# Trust Pilot Scraper 
*not for commerical use based on Trust Pilot's Terms of Use*

In [16]:
import requests
import json
import math
import pandas as pd
from bs4 import BeautifulSoup

### Configurations

In [32]:
# Trustpilot review page
url = 'https://uk.trustpilot.com/review/www.johnlewis.com'

# Final list to be the dataframe
final_list = [] 

# Data file to save reviews to
save_datafile = 'trust_reviews.csv'

# Handling for Pagination
results_per_page = 20 
run_pagination_finder = True
total_pages = 1

# Throttling to avoid spamming page with requests
# With sleepTime seconds between every page request
throttle = False
sleep_time = 2

print(f'Scraper set for {url} \nSaving results to {save_datafile}'
      f'\nRun Pagination Finder: {run_pagination_finder} \nThrottling On: {throttle}')

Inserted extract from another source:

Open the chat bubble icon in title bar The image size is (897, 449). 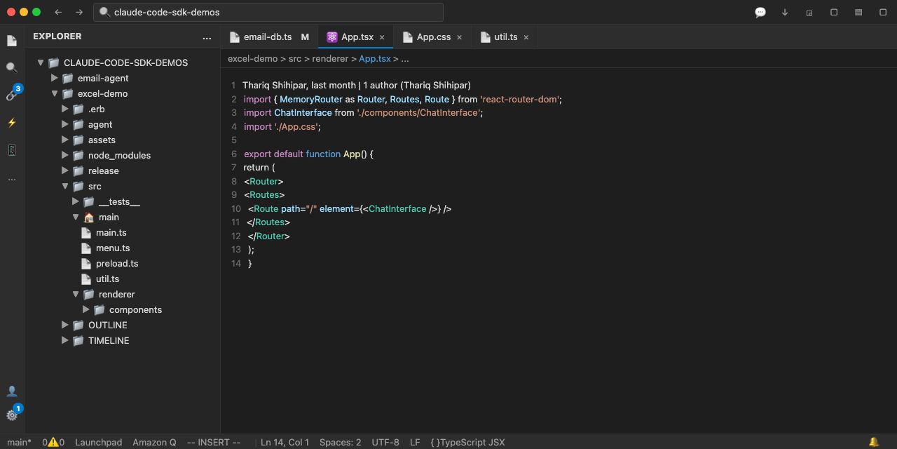[760, 13]
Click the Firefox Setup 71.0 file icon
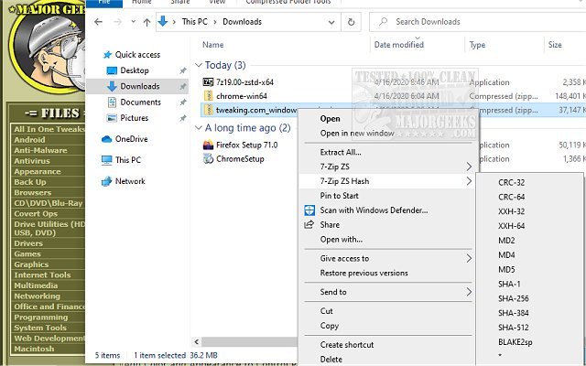 pos(209,145)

Scraper set for https://uk.trustpilot.com/review/www.johnlewis.com 
Saving results to trust_reviews.csv
Run Pagination Finder: True 
Throttling On: False


### Pagination Finder
Get Total Number of Pages of Reviews

In [23]:
## Count amount of pages to scrape
if run_pagination_finder:
    # Get page
    r = requests.get(url)
    soup = BeautifulSoup(r.text, 'lxml')

    # Total amount of ratings
    rating_count = soup.find('span', class_='headline__review-count')
    rating_count = int(rating_count.text.replace(',', ''))

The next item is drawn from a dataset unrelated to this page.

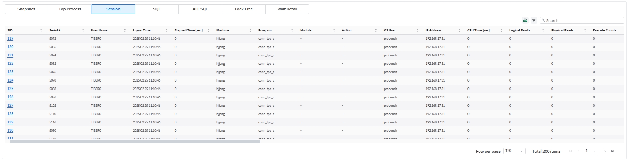631x161 pixels.
Task: Switch to the ALL SQL tab
Action: 200,9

    # Total pages to scrape
    total_pages = math.ceil(rating_count / results_per_page)

    print('Found total of ' + str(total_pages) + ' pages to scrape')

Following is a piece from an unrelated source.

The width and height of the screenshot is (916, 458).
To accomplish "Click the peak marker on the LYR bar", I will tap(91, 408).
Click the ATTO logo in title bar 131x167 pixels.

Found total of 486 pages to scrape


### Run Scraper

In [10]:
for pg in range(1, total_pages + 1):
    pg = url + '?page=' + str(pg)
    r = requests.get(pg)
    soup = BeautifulSoup(r.text, 'lxml')
        
    for paragraph in soup.find_all('section', class_='review__content'):
        title_section = paragraph.find('h2', class_='review-content__title')   
        
        if title_section:
            title = title_section.find('a').text.strip()
        else:
            title = ''
            
        content = paragraph.find('p', class_='review-content__text')
        
        if content:
            content = content.text.strip()
            datedata = json.loads(paragraph.find('div', class_='review-content-header__dates').text)
            date = datedata['publishedDate'].split('T')[0]
            rating_class = paragraph.find('div', class_='star-rating')
            rating = rating_class.find('img')['alt'][0]   

            final_list.append([title, content,date,rating])

    if(throttle): 
        time.sleep(sleep_time)

# Save to pandas dataframe
df = pd.DataFrame(final_list,columns=['Title','Content','Date','Rating'])

### Pretty Print Results

In [12]:
df

Unnamed: 0,Title,Content,Date,Rating
0,Update on Apple watch guarantee from John Lewis,Following my last negative review about John L...,2020-03-20,1
1,Shocking experience,"Shocking, lack of customer service and staff i...",2020-03-19,1
2,Complaint number:14071749 - dreadful and misle...,Complaint number:14071749I had enough of your ...,2020-03-19,1
3,I recently purchased a top from John…,I recently purchased a top from John Lewis onl...,2020-03-19,5
4,John Lewis used to be a great place to…,John Lewis used to be a great place to shop bu...,2020-03-19,3
5,My item was lost,No apology over phone when I cancelled order d...,2020-03-19,1
6,Awful experience,Awful experience. Do not order a hotpoint oven...,2020-03-18,1
7,Last Saturday afternoon I had my make…,Last Saturday afternoon I had my make up booke...,2020-03-18,5
8,We we’re extremely disappointed with “John Lew...,We we’re extremely disappointed with “John Lew...,2020-03-18,1
9,being a stay at home mum,"being a stay at home mum, i rarely get the cha...",2020-03-18,5


### Save dataframe to csv

In [24]:
df.to_csv(save_datafile, encoding='utf-8', index=False)